-- Start Material for this task --
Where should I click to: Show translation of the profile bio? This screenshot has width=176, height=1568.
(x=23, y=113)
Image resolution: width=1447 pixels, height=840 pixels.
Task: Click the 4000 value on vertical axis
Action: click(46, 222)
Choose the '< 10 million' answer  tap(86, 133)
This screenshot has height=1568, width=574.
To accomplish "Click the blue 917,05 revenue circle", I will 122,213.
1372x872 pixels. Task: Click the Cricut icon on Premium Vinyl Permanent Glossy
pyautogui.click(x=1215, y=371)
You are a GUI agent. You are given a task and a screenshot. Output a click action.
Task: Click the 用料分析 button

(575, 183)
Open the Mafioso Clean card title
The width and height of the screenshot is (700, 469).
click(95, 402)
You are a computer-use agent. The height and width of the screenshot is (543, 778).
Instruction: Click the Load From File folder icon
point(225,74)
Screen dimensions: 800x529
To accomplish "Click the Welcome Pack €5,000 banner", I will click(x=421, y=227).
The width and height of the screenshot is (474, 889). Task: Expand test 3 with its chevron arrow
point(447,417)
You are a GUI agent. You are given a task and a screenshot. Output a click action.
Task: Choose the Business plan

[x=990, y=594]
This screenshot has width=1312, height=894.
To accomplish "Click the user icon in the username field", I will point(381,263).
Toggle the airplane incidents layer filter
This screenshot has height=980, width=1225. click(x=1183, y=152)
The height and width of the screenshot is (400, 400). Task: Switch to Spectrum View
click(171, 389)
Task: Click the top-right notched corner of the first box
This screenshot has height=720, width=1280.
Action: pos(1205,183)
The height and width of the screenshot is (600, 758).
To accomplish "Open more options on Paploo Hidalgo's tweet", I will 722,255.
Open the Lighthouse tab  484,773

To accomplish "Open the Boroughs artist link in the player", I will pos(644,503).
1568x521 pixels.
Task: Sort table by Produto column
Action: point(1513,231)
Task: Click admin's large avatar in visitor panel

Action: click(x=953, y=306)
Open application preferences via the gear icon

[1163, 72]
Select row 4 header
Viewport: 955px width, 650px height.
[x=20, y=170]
-- End Material for this task --
Challenge
Format all of the items above as a numbered list with one line per entry, and omit the blank lines.

Task output
1. Where should I click to: Show translation of the profile bio? This screenshot has width=176, height=1568.
2. (x=23, y=113)
3. Image resolution: width=1447 pixels, height=840 pixels.
4. Task: Click the 4000 value on vertical axis
5. Action: click(46, 222)
6. Choose the '< 10 million' answer  tap(86, 133)
7. This screenshot has height=1568, width=574.
8. To accomplish "Click the blue 917,05 revenue circle", I will 122,213.
9. 1372x872 pixels. Task: Click the Cricut icon on Premium Vinyl Permanent Glossy
10. pyautogui.click(x=1215, y=371)
11. You are a GUI agent. You are given a task and a screenshot. Output a click action.
12. Task: Click the 用料分析 button
13. (575, 183)
14. Open the Mafioso Clean card title
15. The width and height of the screenshot is (700, 469).
16. click(95, 402)
17. You are a computer-use agent. The height and width of the screenshot is (543, 778).
18. Instruction: Click the Load From File folder icon
19. point(225,74)
20. Screen dimensions: 800x529
21. To accomplish "Click the Welcome Pack €5,000 banner", I will click(x=421, y=227).
22. The width and height of the screenshot is (474, 889). Task: Expand test 3 with its chevron arrow
23. point(447,417)
24. You are a GUI agent. You are given a task and a screenshot. Output a click action.
25. Task: Choose the Business plan
26. [x=990, y=594]
27. This screenshot has width=1312, height=894.
28. To accomplish "Click the user icon in the username field", I will point(381,263).
29. Toggle the airplane incidents layer filter
30. This screenshot has height=980, width=1225. click(x=1183, y=152)
31. The height and width of the screenshot is (400, 400). Task: Switch to Spectrum View
32. click(171, 389)
33. Task: Click the top-right notched corner of the first box
34. This screenshot has height=720, width=1280.
35. Action: pos(1205,183)
36. The height and width of the screenshot is (600, 758).
37. To accomplish "Open more options on Paploo Hidalgo's tweet", I will 722,255.
38. Open the Lighthouse tab  484,773
39. To accomplish "Open the Boroughs artist link in the player", I will pos(644,503).
40. 1568x521 pixels.
41. Task: Sort table by Produto column
42. Action: point(1513,231)
43. Task: Click admin's large avatar in visitor panel
44. Action: click(x=953, y=306)
45. Open application preferences via the gear icon
46. [1163, 72]
47. Select row 4 header
48. Viewport: 955px width, 650px height.
49. [x=20, y=170]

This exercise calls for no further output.